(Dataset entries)
[Start of section]
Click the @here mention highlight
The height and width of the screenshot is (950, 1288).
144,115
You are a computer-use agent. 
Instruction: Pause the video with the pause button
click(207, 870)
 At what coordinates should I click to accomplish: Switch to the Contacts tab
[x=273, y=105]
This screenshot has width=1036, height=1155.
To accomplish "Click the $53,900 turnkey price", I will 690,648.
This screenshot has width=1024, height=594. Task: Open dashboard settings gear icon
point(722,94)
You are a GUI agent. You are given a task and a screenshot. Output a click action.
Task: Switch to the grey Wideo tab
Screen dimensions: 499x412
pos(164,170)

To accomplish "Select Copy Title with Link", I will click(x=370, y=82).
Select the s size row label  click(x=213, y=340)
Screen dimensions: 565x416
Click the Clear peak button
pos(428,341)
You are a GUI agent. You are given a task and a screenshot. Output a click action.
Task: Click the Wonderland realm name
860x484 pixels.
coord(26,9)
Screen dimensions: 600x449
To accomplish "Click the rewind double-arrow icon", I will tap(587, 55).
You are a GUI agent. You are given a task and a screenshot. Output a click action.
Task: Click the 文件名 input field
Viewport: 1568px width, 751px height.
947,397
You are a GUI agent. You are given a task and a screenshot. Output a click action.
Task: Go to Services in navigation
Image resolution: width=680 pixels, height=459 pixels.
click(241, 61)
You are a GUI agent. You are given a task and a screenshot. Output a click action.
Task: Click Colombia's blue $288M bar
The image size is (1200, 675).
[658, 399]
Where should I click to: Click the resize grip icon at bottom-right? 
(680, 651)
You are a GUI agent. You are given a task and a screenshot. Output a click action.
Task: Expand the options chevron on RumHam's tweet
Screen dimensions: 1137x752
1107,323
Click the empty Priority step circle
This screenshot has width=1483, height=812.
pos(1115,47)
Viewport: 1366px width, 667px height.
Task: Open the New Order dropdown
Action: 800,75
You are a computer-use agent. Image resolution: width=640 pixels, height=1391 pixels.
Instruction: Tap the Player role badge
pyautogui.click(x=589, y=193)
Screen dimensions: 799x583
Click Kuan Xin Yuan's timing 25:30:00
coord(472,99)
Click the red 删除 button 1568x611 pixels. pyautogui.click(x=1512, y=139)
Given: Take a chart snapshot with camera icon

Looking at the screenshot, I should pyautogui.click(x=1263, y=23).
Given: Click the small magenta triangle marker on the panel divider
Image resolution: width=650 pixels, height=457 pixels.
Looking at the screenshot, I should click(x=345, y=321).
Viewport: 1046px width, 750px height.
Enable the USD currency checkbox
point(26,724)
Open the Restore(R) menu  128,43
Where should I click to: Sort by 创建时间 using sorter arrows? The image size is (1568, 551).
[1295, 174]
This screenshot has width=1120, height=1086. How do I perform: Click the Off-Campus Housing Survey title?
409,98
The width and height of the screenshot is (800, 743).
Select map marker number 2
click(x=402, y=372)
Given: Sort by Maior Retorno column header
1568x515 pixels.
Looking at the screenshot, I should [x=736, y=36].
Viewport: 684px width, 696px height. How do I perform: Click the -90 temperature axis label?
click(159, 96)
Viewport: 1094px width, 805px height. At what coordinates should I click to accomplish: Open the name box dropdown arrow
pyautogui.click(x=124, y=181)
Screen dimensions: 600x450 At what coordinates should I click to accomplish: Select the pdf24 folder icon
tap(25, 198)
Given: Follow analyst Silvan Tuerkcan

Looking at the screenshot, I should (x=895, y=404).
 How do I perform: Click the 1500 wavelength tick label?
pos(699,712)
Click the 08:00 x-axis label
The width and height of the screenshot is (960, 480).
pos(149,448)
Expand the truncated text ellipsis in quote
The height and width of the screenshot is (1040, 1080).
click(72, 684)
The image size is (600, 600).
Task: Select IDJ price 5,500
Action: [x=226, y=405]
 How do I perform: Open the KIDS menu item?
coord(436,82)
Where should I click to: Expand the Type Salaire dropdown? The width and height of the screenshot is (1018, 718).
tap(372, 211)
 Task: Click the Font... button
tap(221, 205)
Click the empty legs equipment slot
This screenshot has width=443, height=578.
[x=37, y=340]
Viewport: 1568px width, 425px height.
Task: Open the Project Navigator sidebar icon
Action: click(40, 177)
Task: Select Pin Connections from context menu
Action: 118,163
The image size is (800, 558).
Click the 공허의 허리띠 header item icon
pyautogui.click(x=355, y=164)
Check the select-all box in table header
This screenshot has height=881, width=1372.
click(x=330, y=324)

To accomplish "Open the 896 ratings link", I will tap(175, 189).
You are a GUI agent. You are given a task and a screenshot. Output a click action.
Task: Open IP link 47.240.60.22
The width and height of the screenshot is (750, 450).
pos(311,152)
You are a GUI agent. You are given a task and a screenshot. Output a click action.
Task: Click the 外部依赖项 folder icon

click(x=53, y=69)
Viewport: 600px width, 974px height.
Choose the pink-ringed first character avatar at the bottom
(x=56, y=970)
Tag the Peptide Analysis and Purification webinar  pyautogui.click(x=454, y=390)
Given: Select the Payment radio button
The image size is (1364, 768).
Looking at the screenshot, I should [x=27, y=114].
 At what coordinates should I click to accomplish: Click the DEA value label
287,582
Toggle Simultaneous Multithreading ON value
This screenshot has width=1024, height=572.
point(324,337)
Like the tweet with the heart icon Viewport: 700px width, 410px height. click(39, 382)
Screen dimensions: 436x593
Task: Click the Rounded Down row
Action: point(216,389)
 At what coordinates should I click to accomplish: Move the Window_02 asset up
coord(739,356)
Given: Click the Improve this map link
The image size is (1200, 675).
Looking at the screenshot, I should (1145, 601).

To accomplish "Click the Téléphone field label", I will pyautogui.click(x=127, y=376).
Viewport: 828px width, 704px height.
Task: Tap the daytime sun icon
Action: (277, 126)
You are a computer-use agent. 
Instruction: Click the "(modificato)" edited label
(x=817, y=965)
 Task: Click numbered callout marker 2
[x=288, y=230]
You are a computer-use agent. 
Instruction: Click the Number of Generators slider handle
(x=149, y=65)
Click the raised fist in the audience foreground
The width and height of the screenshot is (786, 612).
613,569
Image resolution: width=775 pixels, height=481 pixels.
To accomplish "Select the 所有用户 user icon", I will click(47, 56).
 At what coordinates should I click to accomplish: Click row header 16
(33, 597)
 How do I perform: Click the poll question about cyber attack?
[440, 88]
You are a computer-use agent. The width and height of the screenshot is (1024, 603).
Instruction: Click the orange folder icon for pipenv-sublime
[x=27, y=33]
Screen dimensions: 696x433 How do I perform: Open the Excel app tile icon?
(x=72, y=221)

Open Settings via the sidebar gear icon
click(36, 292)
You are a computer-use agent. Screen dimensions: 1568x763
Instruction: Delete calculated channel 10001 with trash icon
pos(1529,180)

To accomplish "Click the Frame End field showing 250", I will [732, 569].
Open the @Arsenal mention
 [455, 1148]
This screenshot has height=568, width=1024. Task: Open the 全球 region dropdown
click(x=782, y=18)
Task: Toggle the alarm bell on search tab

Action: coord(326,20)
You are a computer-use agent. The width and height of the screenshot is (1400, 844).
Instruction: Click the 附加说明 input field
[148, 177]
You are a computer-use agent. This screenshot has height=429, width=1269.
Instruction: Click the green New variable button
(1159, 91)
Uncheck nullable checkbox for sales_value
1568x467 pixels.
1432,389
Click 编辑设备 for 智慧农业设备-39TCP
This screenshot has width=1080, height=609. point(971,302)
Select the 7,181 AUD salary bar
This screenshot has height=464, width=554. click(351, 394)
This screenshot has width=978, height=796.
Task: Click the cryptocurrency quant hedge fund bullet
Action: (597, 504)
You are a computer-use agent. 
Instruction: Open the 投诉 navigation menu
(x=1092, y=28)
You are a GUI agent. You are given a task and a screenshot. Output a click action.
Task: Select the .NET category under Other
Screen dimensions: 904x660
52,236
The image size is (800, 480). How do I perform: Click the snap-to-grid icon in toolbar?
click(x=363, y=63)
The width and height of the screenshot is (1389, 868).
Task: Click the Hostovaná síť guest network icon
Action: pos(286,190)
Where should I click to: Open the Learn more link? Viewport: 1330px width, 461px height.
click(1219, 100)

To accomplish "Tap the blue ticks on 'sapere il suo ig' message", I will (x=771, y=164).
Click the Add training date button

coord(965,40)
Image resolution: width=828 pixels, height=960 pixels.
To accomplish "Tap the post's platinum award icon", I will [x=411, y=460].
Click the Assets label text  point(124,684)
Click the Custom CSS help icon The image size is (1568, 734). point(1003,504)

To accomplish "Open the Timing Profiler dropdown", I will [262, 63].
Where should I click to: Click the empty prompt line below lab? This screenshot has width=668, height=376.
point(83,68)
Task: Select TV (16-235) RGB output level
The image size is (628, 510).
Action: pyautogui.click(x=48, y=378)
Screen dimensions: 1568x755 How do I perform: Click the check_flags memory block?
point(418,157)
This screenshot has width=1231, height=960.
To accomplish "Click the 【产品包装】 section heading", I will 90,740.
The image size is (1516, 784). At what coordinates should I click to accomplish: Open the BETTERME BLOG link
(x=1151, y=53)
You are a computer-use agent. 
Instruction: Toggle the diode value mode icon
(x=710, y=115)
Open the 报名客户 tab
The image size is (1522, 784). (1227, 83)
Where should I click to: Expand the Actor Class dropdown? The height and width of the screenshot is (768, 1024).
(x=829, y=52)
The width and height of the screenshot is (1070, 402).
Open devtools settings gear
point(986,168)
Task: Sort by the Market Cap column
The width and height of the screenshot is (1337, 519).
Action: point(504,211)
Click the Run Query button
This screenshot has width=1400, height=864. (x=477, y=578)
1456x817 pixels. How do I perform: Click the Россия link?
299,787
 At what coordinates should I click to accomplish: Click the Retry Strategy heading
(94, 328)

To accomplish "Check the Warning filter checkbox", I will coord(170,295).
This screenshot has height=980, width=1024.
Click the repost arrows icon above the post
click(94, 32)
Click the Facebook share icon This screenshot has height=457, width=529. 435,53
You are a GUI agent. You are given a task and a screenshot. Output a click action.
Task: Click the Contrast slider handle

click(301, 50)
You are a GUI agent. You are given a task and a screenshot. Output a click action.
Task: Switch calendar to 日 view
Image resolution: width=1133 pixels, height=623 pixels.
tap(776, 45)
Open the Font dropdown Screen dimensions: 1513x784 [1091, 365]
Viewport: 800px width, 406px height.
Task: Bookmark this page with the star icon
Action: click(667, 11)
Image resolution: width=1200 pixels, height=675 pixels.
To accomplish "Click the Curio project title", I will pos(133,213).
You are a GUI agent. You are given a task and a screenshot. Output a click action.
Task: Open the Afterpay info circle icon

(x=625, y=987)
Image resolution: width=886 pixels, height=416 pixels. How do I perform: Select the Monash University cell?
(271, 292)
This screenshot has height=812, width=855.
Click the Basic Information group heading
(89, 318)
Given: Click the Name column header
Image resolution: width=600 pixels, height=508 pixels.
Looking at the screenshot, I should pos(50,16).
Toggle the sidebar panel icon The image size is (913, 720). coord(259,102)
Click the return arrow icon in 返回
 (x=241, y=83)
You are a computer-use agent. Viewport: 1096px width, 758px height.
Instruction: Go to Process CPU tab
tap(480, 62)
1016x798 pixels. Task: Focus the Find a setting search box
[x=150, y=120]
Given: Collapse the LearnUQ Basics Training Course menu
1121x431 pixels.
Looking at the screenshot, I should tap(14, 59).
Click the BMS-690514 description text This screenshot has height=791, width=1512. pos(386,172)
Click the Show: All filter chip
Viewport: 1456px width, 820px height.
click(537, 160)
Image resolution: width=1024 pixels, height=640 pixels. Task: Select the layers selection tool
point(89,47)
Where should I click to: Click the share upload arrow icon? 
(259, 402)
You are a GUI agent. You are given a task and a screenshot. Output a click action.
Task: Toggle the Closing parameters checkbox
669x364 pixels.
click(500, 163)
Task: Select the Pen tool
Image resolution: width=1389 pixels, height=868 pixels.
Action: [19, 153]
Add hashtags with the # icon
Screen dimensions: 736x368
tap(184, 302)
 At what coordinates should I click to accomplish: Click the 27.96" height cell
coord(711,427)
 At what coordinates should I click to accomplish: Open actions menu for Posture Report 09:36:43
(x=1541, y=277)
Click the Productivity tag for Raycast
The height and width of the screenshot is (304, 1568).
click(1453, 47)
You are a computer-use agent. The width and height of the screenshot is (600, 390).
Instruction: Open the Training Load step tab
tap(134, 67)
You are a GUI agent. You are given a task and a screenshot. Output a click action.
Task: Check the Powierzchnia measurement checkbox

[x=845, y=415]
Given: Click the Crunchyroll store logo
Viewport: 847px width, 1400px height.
[End of section]
From the records above, repeat exactly the lines from the one with "Viewport: 1046px width, 750px height." through the one with "Check the select-all box in table header", both included.

Viewport: 1046px width, 750px height.
Enable the USD currency checkbox
point(26,724)
Open the Restore(R) menu  128,43
Where should I click to: Sort by 创建时间 using sorter arrows? The image size is (1568, 551).
[1295, 174]
This screenshot has width=1120, height=1086. How do I perform: Click the Off-Campus Housing Survey title?
409,98
The width and height of the screenshot is (800, 743).
Select map marker number 2
click(x=402, y=372)
Given: Sort by Maior Retorno column header
1568x515 pixels.
Looking at the screenshot, I should [x=736, y=36].
Viewport: 684px width, 696px height. How do I perform: Click the -90 temperature axis label?
click(159, 96)
Viewport: 1094px width, 805px height. At what coordinates should I click to accomplish: Open the name box dropdown arrow
pyautogui.click(x=124, y=181)
Screen dimensions: 600x450 At what coordinates should I click to accomplish: Select the pdf24 folder icon
tap(25, 198)
Given: Follow analyst Silvan Tuerkcan

Looking at the screenshot, I should (x=895, y=404).
 How do I perform: Click the 1500 wavelength tick label?
pos(699,712)
Click the 08:00 x-axis label
The width and height of the screenshot is (960, 480).
pos(149,448)
Expand the truncated text ellipsis in quote
The height and width of the screenshot is (1040, 1080).
click(72, 684)
The image size is (600, 600).
Task: Select IDJ price 5,500
Action: [x=226, y=405]
 How do I perform: Open the KIDS menu item?
coord(436,82)
Where should I click to: Expand the Type Salaire dropdown? The width and height of the screenshot is (1018, 718).
tap(372, 211)
 Task: Click the Font... button
tap(221, 205)
Click the empty legs equipment slot
This screenshot has width=443, height=578.
[x=37, y=340]
Viewport: 1568px width, 425px height.
Task: Open the Project Navigator sidebar icon
Action: click(40, 177)
Task: Select Pin Connections from context menu
Action: 118,163
The image size is (800, 558).
Click the 공허의 허리띠 header item icon
pyautogui.click(x=355, y=164)
Check the select-all box in table header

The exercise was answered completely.